_REQUIREMENT_: Can you copy the data word for word, starting with its first line and going on through the line with "(x=98, y=31)"?

_EXTRACTED DATA_:
[start]
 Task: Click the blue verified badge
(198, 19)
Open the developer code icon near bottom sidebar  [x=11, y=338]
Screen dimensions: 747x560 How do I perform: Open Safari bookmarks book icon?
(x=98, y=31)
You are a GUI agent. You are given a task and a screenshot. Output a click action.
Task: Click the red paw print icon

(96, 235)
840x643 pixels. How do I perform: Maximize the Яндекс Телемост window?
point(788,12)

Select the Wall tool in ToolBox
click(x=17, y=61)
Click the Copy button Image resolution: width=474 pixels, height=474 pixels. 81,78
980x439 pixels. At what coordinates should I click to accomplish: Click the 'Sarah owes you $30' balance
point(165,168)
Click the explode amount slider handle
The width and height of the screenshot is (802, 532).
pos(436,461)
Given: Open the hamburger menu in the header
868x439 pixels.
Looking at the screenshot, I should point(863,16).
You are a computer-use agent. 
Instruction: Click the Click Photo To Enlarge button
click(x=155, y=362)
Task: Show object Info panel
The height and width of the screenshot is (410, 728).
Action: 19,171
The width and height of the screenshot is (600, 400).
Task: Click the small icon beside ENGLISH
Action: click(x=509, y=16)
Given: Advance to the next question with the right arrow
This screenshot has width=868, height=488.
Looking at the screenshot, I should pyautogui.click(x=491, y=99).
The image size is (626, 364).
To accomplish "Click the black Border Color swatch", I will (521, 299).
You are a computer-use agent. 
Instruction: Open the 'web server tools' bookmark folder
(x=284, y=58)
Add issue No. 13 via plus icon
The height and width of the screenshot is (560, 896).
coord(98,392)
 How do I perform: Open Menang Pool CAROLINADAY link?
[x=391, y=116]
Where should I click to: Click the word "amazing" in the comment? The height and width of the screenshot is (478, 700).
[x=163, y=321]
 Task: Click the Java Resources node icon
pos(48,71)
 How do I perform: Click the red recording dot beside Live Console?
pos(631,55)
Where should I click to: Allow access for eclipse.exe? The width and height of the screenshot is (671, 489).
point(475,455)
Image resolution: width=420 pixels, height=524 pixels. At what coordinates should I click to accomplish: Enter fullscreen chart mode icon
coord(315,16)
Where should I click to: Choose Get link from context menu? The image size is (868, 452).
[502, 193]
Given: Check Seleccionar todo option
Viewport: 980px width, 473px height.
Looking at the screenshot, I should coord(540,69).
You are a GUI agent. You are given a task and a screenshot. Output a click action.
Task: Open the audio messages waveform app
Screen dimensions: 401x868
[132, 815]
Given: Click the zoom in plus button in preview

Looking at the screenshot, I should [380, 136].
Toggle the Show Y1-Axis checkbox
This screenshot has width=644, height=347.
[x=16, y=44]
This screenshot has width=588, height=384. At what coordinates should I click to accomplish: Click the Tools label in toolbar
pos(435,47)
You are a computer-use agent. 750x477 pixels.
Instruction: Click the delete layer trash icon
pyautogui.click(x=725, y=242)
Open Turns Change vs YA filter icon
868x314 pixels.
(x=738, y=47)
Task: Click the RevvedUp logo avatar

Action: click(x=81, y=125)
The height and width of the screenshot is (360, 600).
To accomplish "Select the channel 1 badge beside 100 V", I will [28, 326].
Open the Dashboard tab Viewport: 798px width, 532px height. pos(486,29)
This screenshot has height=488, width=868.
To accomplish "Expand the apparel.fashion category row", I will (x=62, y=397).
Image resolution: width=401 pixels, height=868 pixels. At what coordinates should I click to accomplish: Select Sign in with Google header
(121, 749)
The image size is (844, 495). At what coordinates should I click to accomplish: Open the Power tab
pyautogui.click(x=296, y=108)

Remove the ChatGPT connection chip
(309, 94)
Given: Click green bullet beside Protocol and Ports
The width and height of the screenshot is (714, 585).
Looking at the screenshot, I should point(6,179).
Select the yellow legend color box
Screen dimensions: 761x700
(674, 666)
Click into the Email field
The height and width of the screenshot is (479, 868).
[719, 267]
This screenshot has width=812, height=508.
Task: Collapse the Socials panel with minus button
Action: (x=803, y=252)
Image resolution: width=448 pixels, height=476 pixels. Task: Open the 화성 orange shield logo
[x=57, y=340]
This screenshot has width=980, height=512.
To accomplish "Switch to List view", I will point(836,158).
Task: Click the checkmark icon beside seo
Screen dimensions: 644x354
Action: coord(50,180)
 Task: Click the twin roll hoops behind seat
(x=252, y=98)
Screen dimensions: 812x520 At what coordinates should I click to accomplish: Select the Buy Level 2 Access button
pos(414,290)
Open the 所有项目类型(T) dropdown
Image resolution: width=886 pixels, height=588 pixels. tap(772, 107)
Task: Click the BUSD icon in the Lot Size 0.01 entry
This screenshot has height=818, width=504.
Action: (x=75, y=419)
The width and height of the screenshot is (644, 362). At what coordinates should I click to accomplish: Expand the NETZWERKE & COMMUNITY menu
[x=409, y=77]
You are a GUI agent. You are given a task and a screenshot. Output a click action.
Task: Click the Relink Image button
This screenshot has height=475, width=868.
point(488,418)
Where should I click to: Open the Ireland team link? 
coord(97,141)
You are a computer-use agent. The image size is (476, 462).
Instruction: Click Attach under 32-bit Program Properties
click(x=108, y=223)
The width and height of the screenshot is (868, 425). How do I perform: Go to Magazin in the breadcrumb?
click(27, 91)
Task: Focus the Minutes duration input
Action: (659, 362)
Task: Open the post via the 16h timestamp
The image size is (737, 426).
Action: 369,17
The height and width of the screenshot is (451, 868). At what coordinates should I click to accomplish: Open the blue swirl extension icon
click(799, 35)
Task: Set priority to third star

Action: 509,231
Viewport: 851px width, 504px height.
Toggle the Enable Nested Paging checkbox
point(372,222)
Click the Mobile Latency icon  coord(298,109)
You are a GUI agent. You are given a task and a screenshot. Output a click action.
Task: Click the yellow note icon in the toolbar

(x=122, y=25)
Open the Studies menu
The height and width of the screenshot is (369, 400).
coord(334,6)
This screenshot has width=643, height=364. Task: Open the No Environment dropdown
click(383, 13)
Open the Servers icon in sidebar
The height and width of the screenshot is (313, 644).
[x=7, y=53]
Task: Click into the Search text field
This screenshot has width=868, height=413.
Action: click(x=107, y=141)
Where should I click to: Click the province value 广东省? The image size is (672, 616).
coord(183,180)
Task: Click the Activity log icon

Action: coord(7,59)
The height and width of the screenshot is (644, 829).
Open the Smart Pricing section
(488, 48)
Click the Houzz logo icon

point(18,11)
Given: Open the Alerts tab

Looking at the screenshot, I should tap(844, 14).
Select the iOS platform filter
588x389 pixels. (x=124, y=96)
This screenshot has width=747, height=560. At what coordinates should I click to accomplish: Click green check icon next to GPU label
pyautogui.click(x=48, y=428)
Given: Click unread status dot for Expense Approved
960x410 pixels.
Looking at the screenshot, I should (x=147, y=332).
[end]
_OUTPUT OF THE TASK_:
 Task: Click the blue verified badge
(198, 19)
Open the developer code icon near bottom sidebar  [x=11, y=338]
Screen dimensions: 747x560 How do I perform: Open Safari bookmarks book icon?
(x=98, y=31)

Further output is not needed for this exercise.